### [DATA SECTION]
[Start of Attachment]

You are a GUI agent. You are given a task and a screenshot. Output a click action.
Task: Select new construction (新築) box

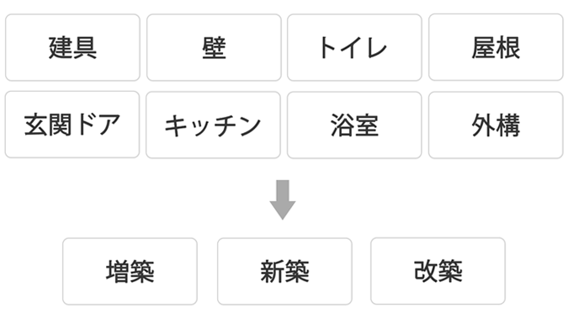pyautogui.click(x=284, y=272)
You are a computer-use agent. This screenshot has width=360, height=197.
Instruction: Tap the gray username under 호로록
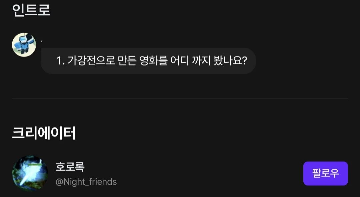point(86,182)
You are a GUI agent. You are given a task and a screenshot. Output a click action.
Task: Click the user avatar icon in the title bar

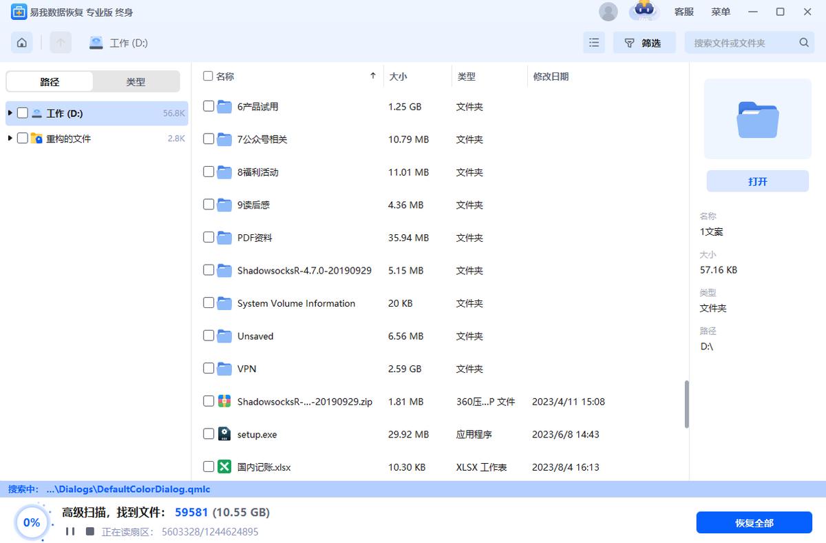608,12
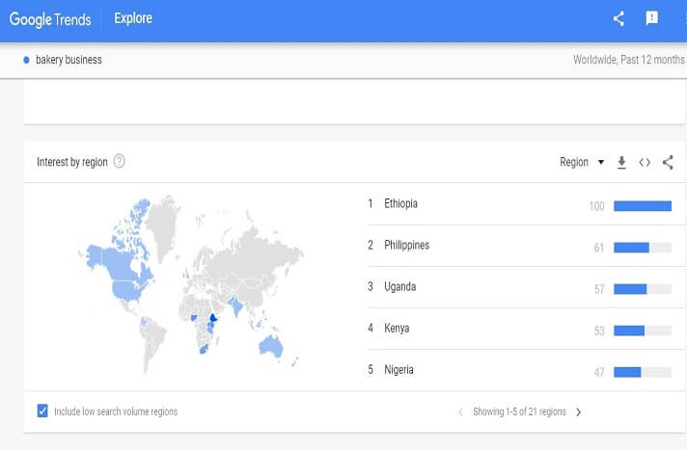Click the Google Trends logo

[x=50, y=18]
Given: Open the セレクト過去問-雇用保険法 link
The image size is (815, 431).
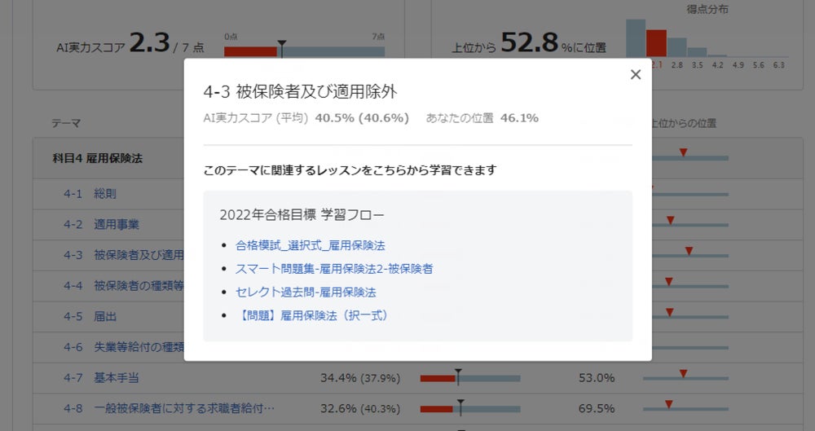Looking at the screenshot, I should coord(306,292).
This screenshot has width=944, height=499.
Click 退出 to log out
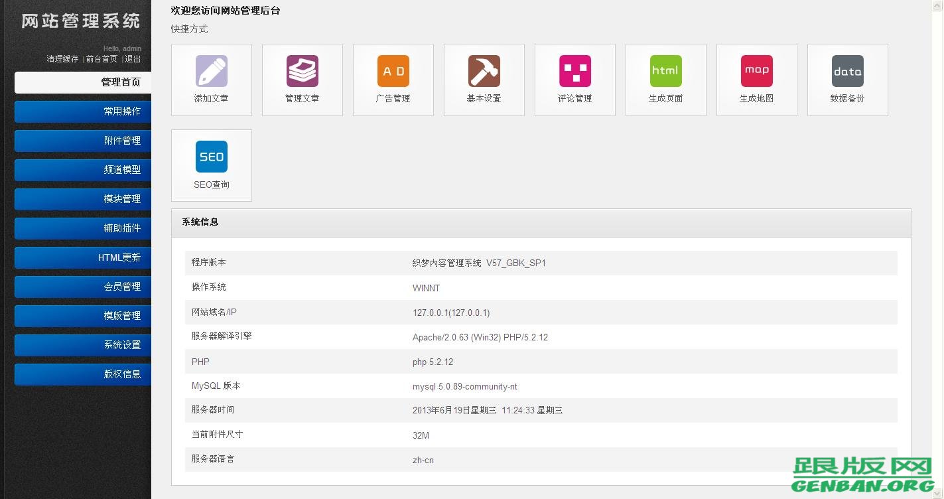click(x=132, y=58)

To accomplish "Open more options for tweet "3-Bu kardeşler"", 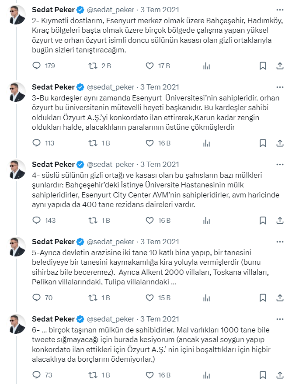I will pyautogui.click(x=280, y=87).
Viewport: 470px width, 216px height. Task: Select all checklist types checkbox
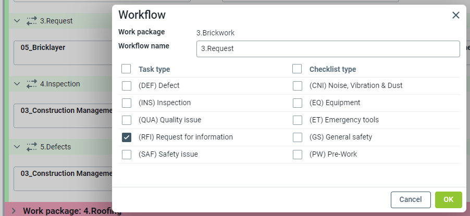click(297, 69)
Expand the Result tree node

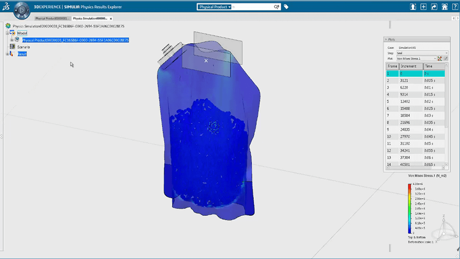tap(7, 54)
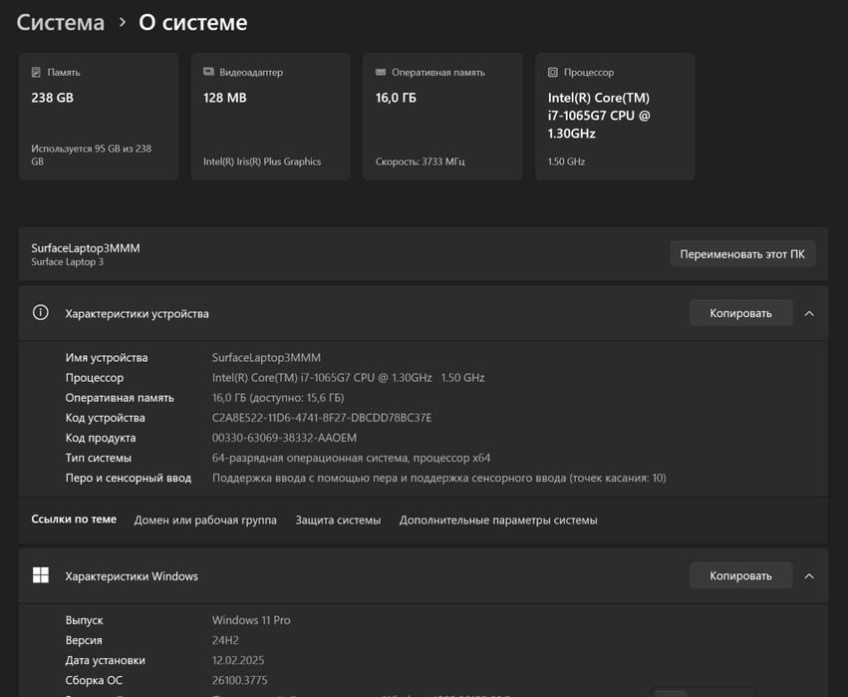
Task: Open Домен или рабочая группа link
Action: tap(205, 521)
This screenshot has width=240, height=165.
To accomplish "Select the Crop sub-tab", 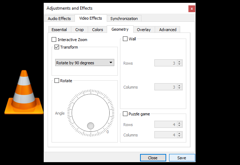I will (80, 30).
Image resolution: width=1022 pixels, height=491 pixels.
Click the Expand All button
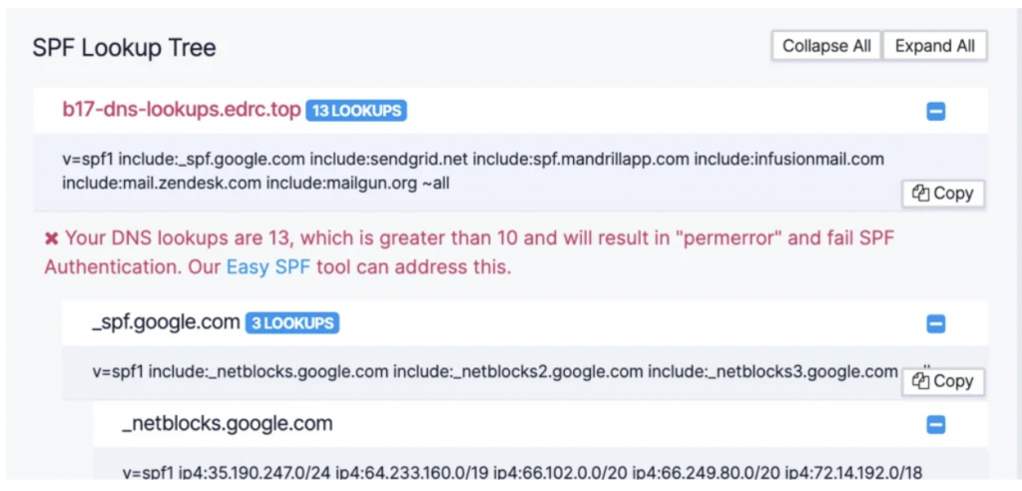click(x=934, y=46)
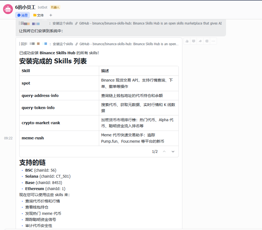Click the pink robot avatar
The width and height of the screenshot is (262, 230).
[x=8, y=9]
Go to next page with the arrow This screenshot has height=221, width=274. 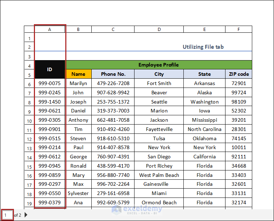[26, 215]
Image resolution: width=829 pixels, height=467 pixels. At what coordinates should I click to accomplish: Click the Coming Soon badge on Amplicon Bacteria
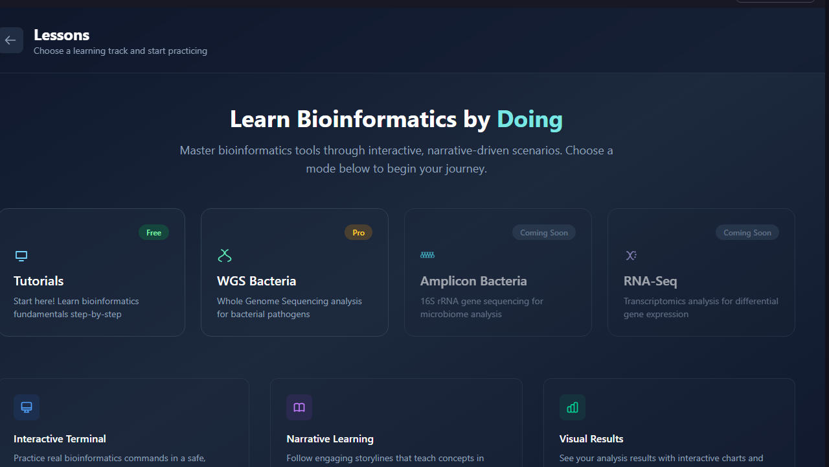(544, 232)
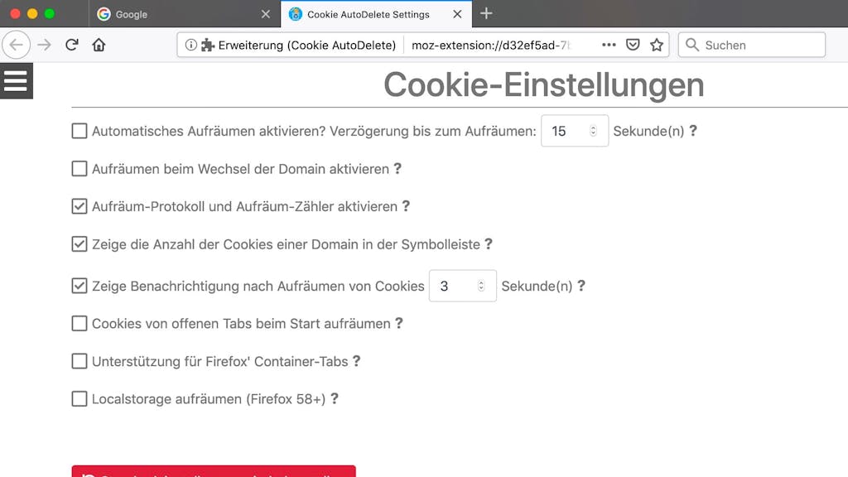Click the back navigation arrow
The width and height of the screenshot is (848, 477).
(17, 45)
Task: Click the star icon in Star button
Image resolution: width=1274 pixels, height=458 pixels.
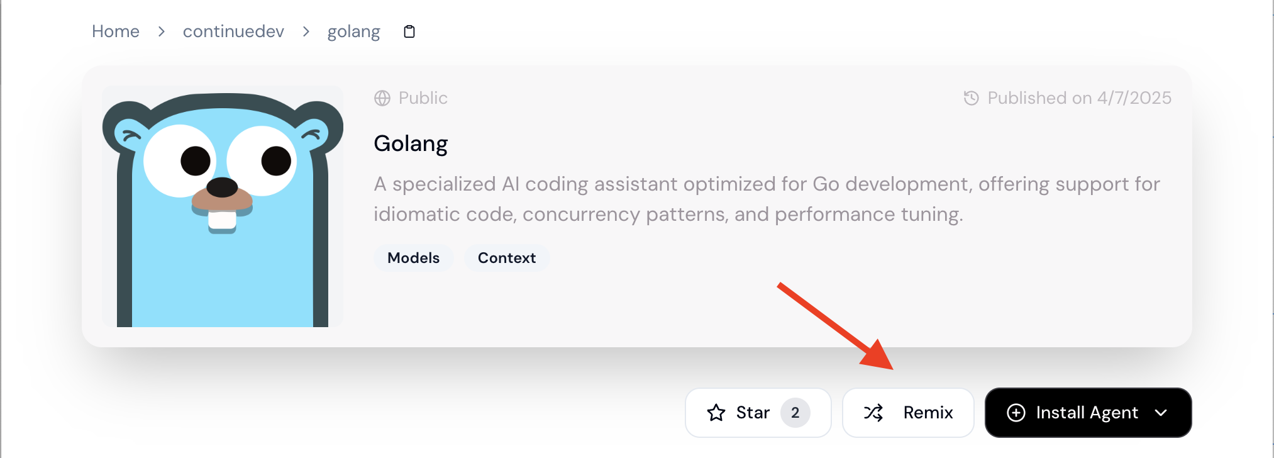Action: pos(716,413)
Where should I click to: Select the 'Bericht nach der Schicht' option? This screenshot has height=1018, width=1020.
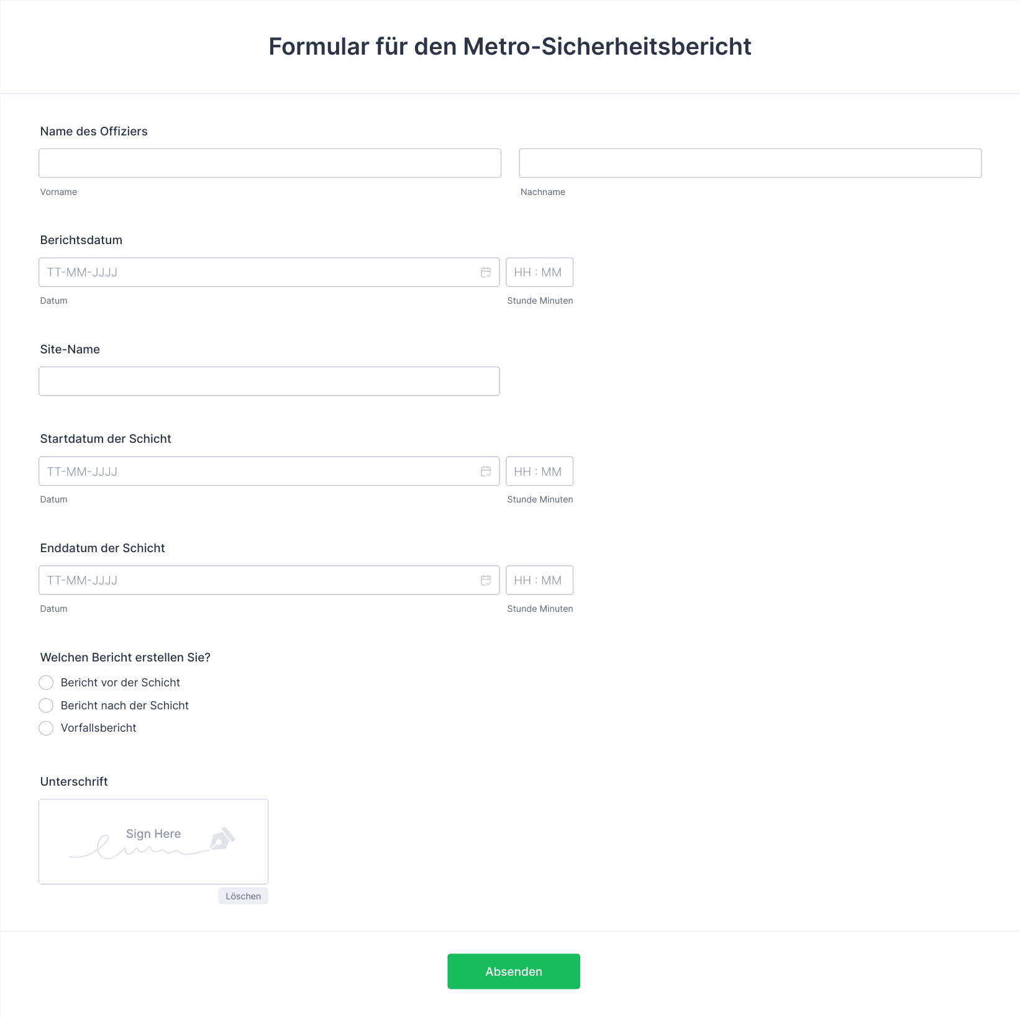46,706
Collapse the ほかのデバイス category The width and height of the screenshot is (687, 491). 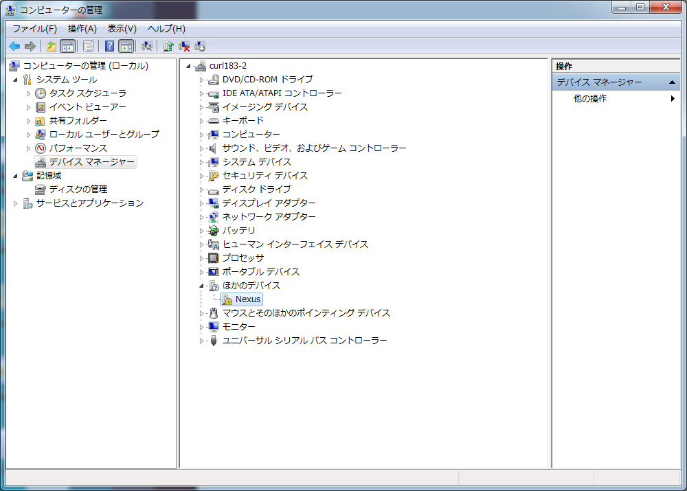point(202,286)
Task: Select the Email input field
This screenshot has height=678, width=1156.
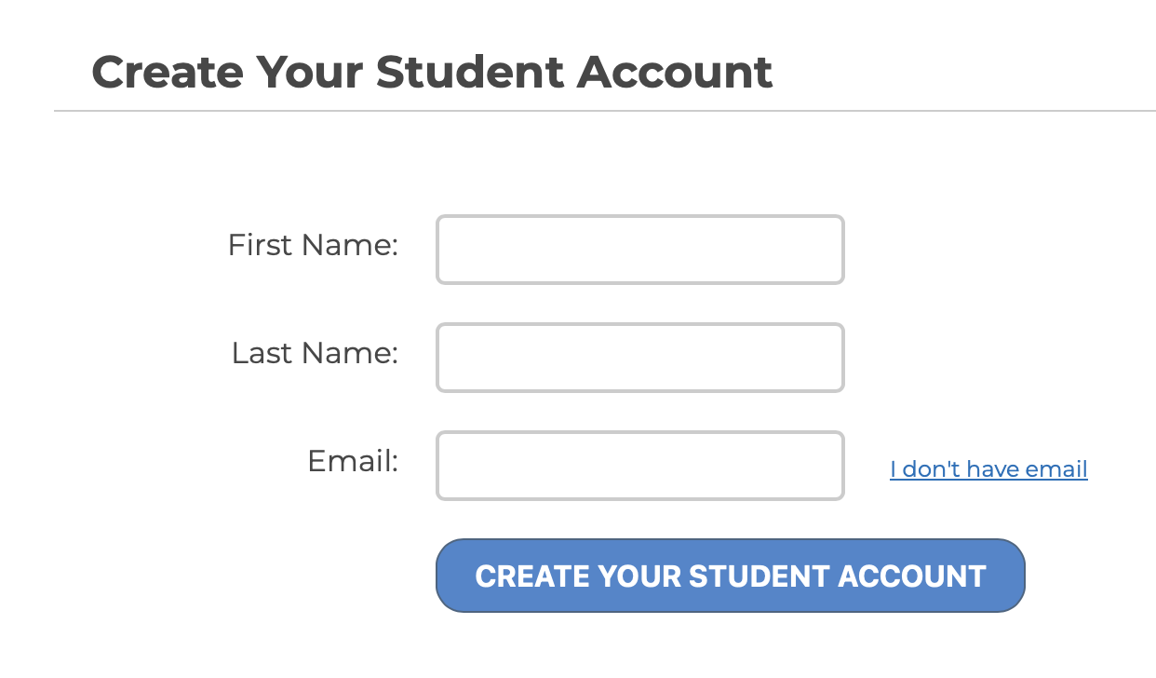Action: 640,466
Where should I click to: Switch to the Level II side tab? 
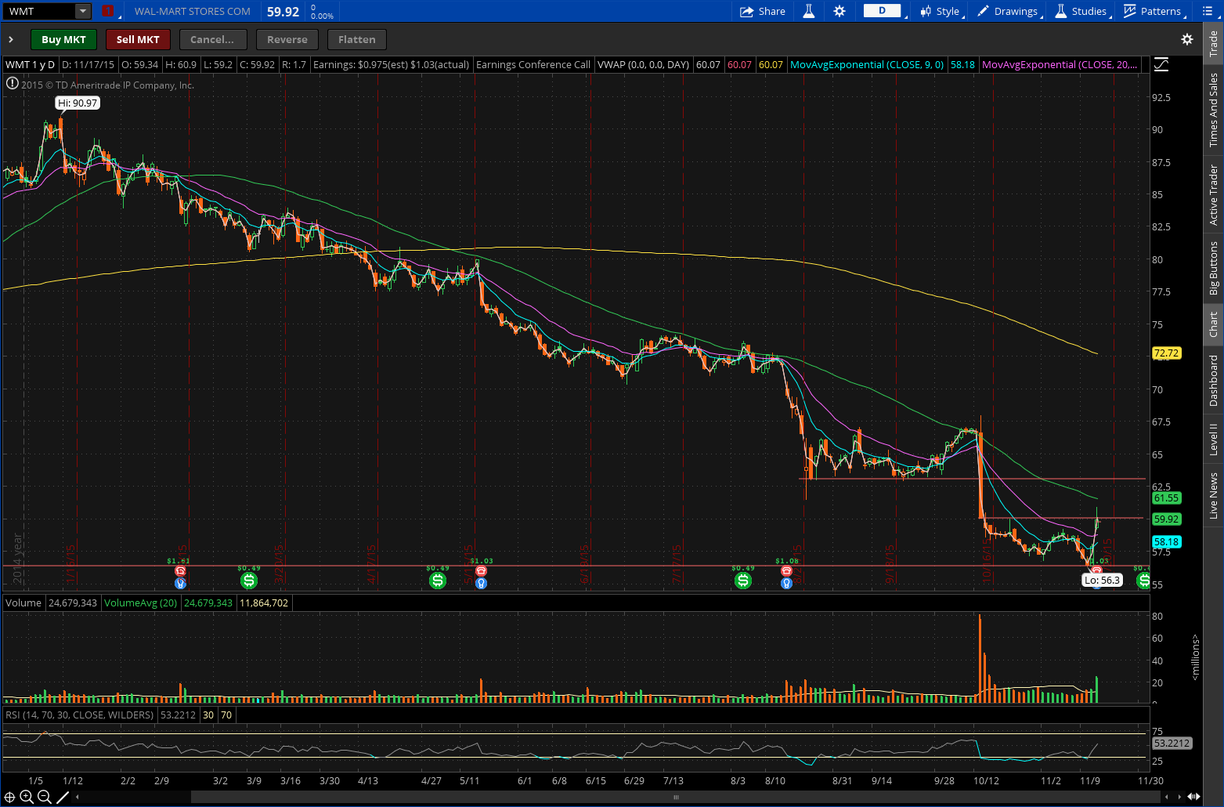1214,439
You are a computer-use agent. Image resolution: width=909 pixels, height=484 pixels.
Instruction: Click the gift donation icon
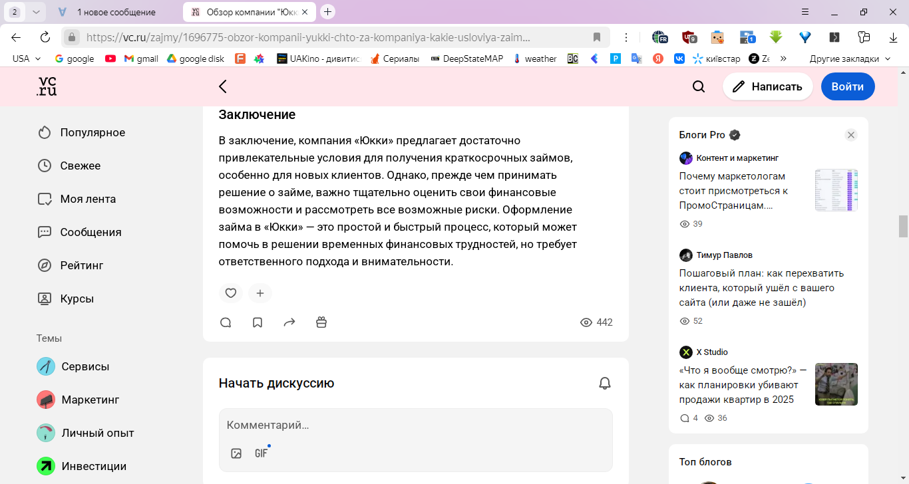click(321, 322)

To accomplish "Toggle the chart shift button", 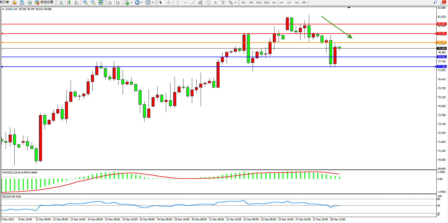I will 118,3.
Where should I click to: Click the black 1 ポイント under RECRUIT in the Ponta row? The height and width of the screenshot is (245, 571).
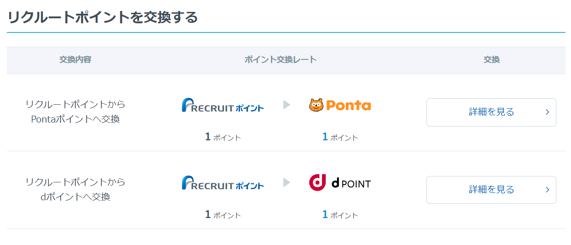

[End of Attachment]

### [WORK ORDER]
The expected answer is every line in the data above that carries the string "computer".

### [PROBLEM SOLUTION]
You are a computer-use agent. This screenshot has width=360, height=197.
You are a computer-use agent. Image resolution: width=909 pixels, height=484 pixels.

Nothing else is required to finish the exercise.